Krellmann, Hanspeter /Jürgen Schläder (Hg.)
“Der moderne Komponist baut auf der Wahrheit”
Opern des Barock von Monteverdi bis Mozart
Unsere Opernhäuser wetteifern mit Programmheften, die immer prächtiger, immer aufwändiger (leider auch immer kostspieliger) sind und die sich an einigen Orten längst zu regelrechten Büchern ausgewachsen haben: Zeichen nicht zuletzt des zunehmenden Einflusses der Dramaturgen auf die Profilierung ihrer Institute. Eine Vorreiterrolle hat dabei seit den Tagen August Everdings die Bayerische Staatsoper München gespielt noch verstärkt, seit dort Hanspeter Krellmann von 1984 bis 2002 als Chefdramaturg wirkte. Inzwischen sind die Programmhefte des Hauses zu regelrechten Sammlerobjekten geworden (in Konkurrenz zu den geradezu bibliophilen Kostbarkeiten der Berliner Staatsoper).
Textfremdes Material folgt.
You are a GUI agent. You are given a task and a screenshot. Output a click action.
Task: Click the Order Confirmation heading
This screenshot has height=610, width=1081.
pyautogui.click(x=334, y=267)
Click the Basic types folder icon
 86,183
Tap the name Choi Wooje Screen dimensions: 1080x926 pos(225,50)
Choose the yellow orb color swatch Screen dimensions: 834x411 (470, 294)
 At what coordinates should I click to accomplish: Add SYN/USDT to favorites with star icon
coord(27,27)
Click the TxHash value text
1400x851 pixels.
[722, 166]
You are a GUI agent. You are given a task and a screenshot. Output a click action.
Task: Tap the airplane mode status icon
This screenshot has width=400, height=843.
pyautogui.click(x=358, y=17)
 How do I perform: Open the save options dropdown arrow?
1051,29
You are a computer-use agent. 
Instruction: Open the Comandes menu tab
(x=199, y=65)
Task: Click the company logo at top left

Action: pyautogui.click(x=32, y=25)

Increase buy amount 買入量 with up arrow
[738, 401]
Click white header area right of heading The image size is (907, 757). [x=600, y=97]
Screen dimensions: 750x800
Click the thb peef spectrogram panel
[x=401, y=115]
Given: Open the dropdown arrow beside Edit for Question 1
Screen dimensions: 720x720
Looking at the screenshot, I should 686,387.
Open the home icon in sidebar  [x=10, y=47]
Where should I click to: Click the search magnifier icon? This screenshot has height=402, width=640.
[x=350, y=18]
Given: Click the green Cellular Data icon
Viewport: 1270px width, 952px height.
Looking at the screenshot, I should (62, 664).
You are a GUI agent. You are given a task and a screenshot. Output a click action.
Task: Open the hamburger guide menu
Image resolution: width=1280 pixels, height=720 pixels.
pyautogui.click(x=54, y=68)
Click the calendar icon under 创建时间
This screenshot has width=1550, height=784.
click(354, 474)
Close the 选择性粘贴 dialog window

Am Ende seiner Tätigkeit hat Krellmann zusammen mit dem Münchner Theaterwissenschaftler Jürgen Schläder den hier angezeigten Sammelband herausgebracht, der noch einmal eine Auswahl der interessantesten, immer wieder neue Perspektiven erschließenden Beiträge zu den Münchner Neuinszenierungen zwischen Monteverdis LOrfeo und Mozarts La clemenza di Tito bietet. Für die Qualität dieser Beiträge stehen Autoren wie Udo Bermbach, Barbara Zuber, Hans Joachim Marx, Robert Braunmüller, Herbert Rosendorfer, Uwe Schweikert und Dietmar Holland allein siebenmal Schläder (dagegen nicht ein einziges Mal Krellmann).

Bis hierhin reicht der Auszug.